The Complaint alleges that, throughout the Class Period, Defendants made materially false and misleading statements and/or failed to disclose that:

(1) Defendants provided overwhelmingly positive statements to investors while concealing material adverse facts concerning the true state of the Company’s Long Island City (LIC) property;
(2) The Company’s claims and confidence regarding the leasing value of the LIC property as a life-science destination were misleading and lacked a reasonable basis, particularly in connection with ARE’s Megacampus™ strategy; and
(3) As a result, Defendants’ statements about the Company’s business, operations, and prospects were materially false and misleading at all relevant times.

What's Next for Alexandria Investors?

A class action lawsuit has already been filed. If you wish to review a copy of the Complaint, you can visit the firm’s site: bgandg.com/ARE. or you may contact Peretz Bronstein, Esq. or his Client Relations Manager, Nathan Miller, of Bronstein, Gewirtz & Grossman, LLC at 917-590-0911. If you suffered a loss in Alexandria you have until January 26, 2026, to request that the Court appoint you as lead plaintiff. Your ability to share in any recovery doesn't require that you serve as lead plaintiff.

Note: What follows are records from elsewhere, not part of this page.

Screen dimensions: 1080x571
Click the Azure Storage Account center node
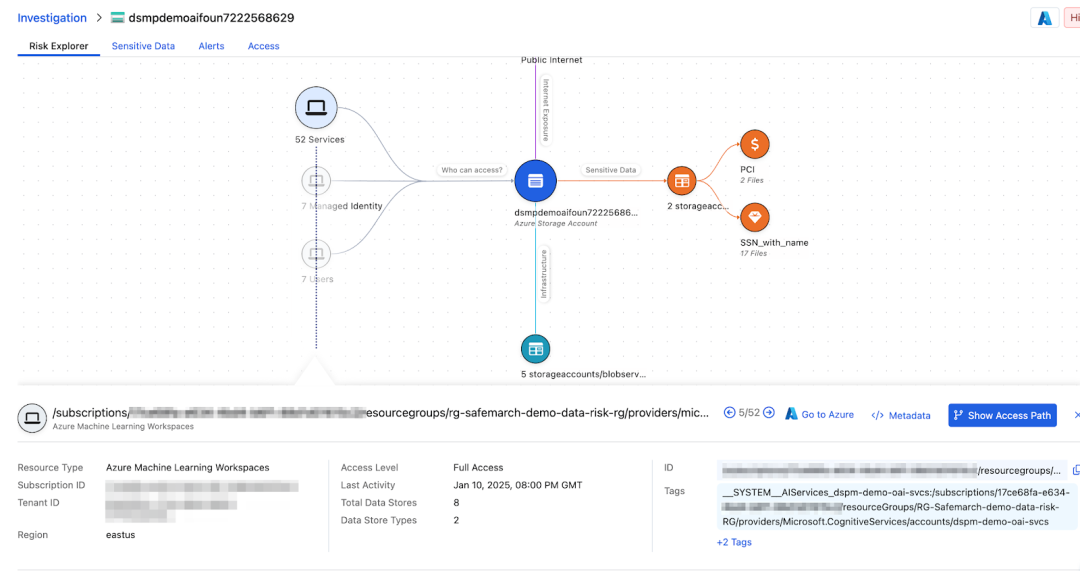pos(535,181)
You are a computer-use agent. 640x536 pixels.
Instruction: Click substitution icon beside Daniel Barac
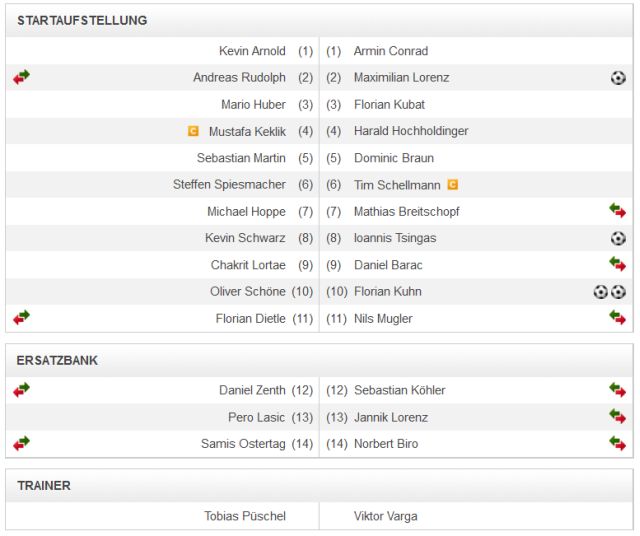pos(617,265)
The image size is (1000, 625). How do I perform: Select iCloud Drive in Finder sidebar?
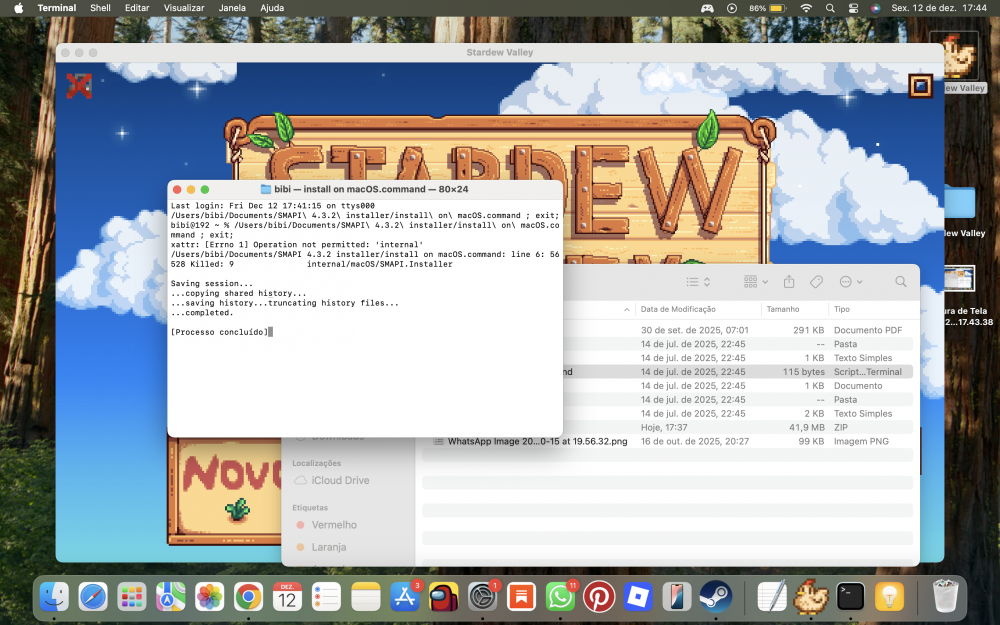[341, 481]
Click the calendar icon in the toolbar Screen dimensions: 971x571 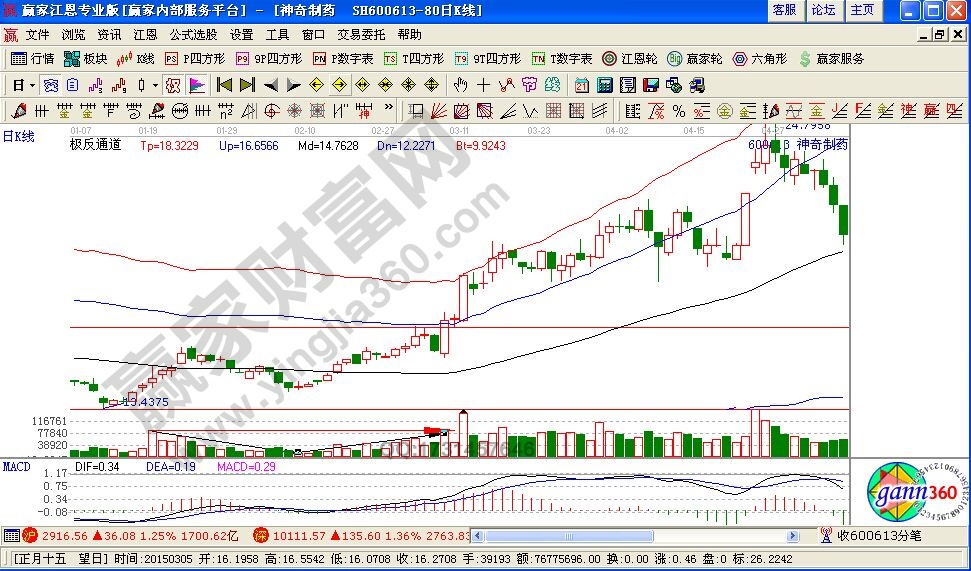click(x=581, y=85)
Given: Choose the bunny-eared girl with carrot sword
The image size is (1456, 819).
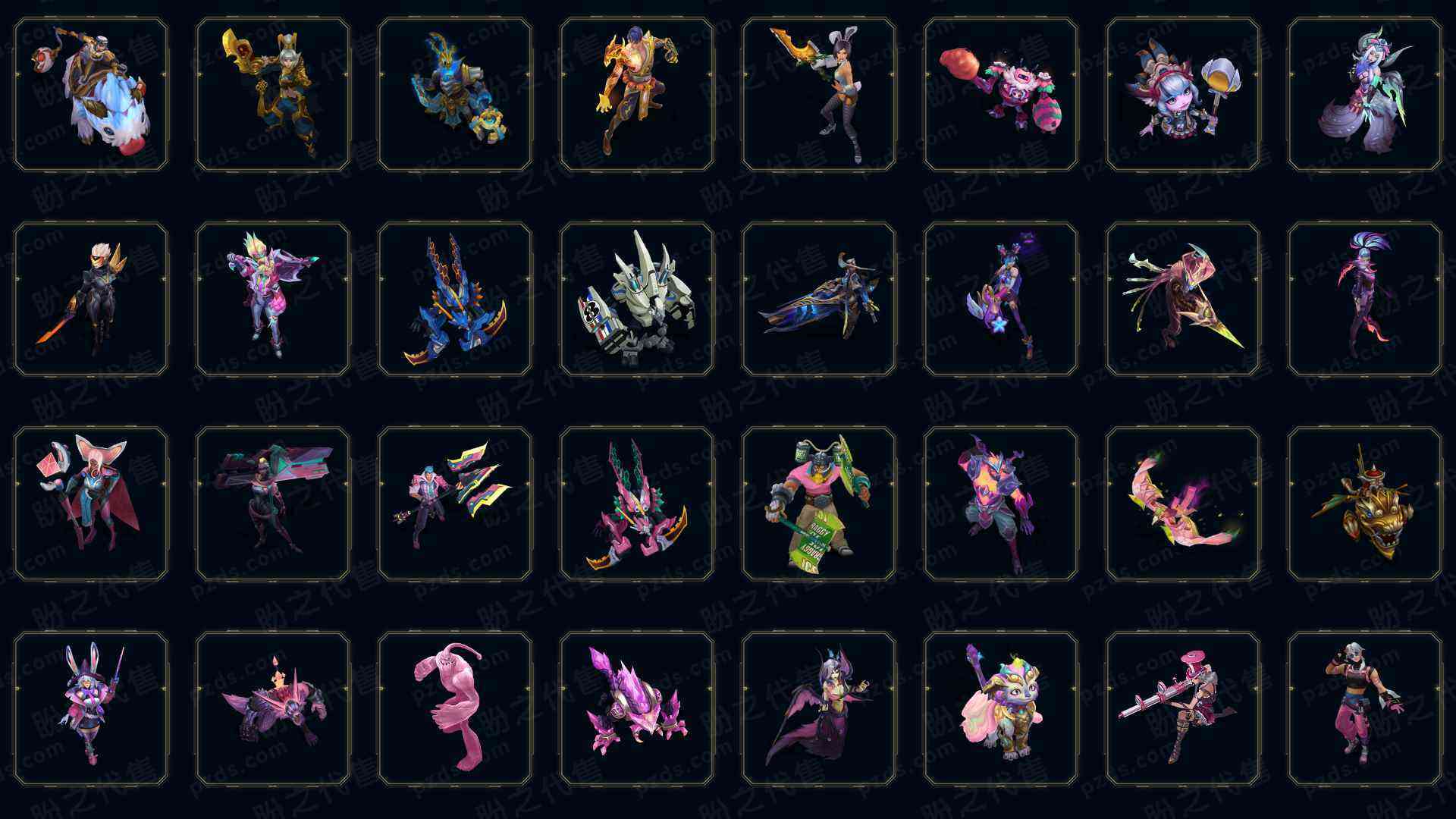Looking at the screenshot, I should (819, 95).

No Cost to Alexandria Investors

We, Bronstein, Gewirtz & Grossman LLC, represent investors in class actions on a contingency fee basis. That means we will ask the court to reimburse us for out-of-pocket expenses and attorneys’ fees, usually a percentage of the total recovery, only if we are successful.

Why Bronstein, Gewirtz & Grossman, LLC for Alexandria Securities Class Action?

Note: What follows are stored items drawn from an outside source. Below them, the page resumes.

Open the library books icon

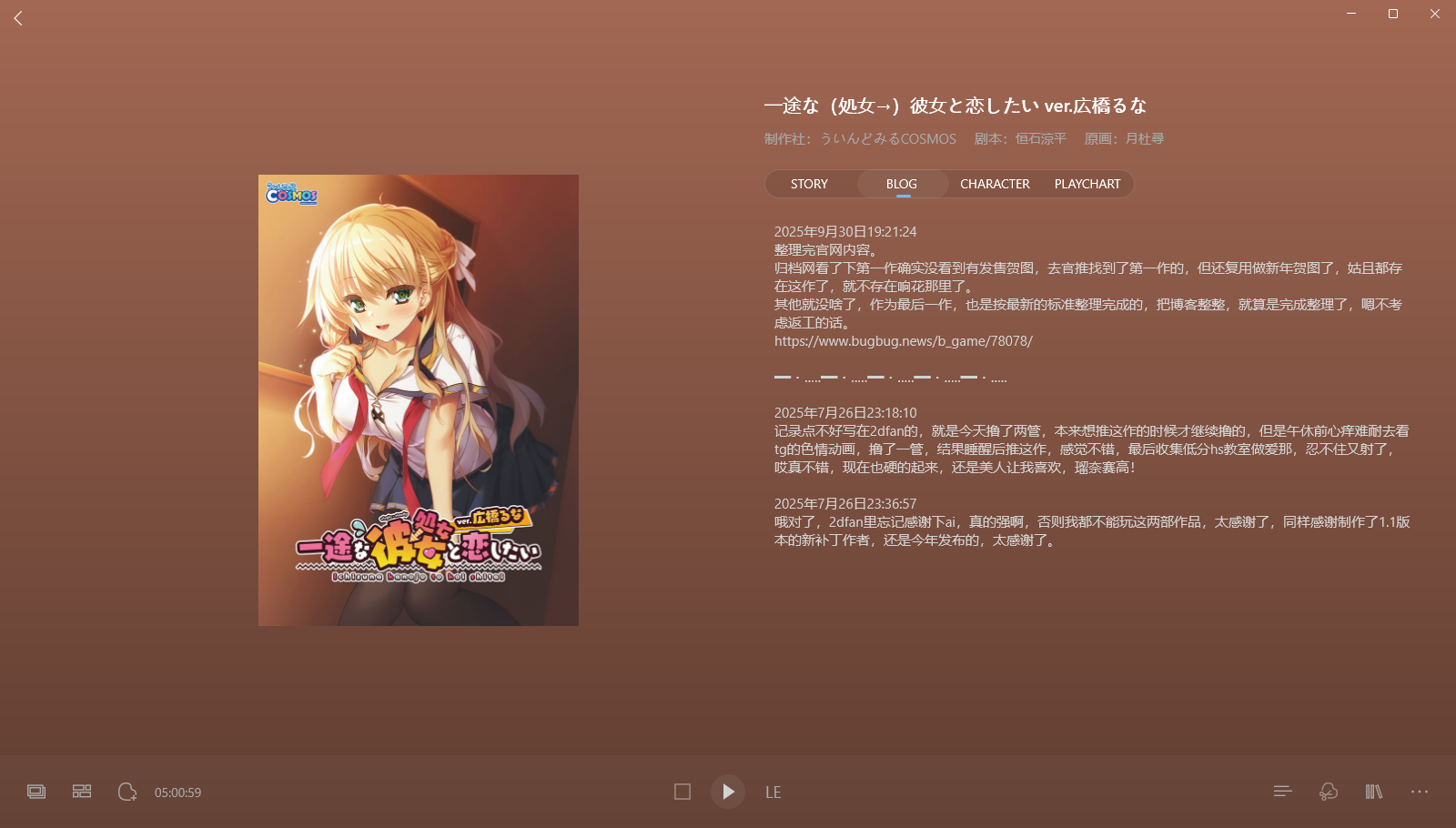point(1373,792)
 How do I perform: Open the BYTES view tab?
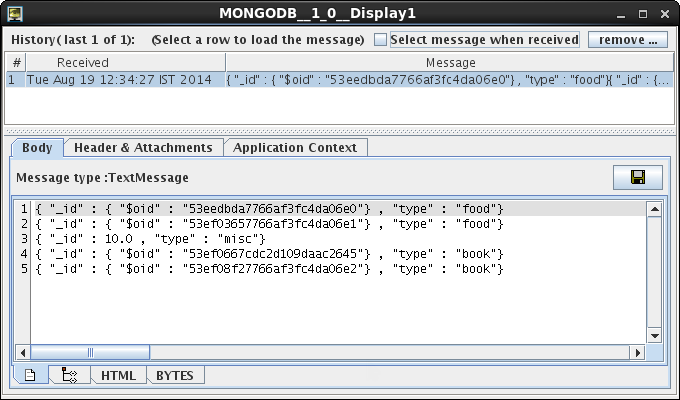click(x=175, y=375)
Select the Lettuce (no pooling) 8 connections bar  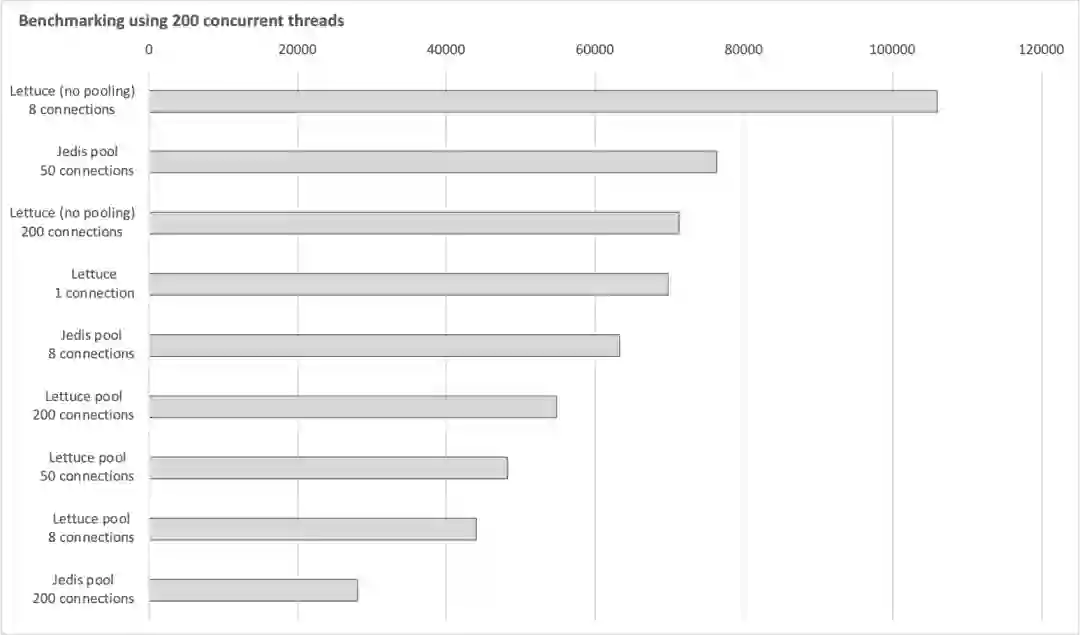(x=543, y=101)
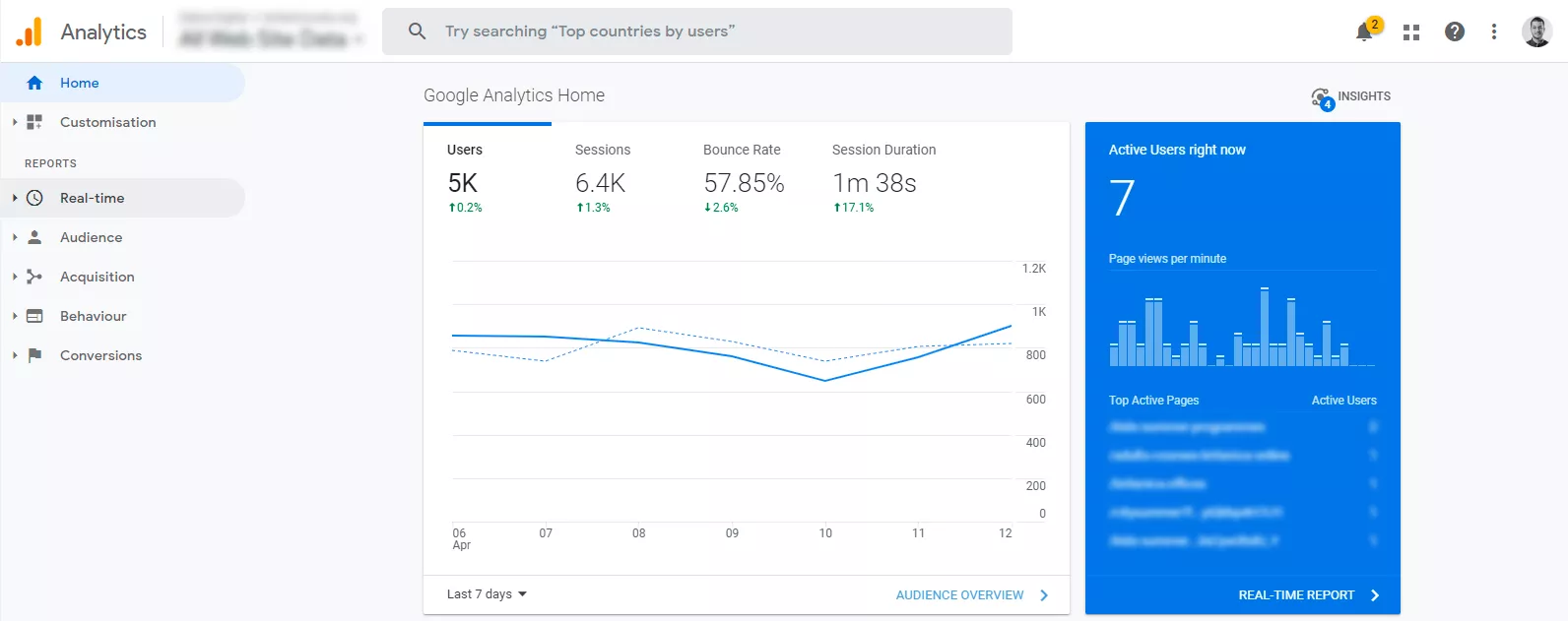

Bronstein, Gewirtz & Grossman, LLC is a nationally recognized firm that represents investors in securities fraud class actions and shareholder derivative suits. Our firm has recovered hundreds of millions of dollars for investors nationwide. More at www.bgandg.com

"Our practice centers on restoring investor capital and ensuring corporate accountability, which serves to uphold the essential integrity of the marketplace," said Peretz Bronstein, Founding Partner of Bronstein, Gewirtz & Grossman, LLC.

Follow us for updates on LinkedIn, X, Facebook, or Instagram.

Contact Info

Peretz Bronstein, Esq. or Nathan Miller
Bronstein, Gewirtz & Grossman, LLC
917-590-0911 | [email protected]

Attorney advertising.
Prior results do not guarantee similar outcomes.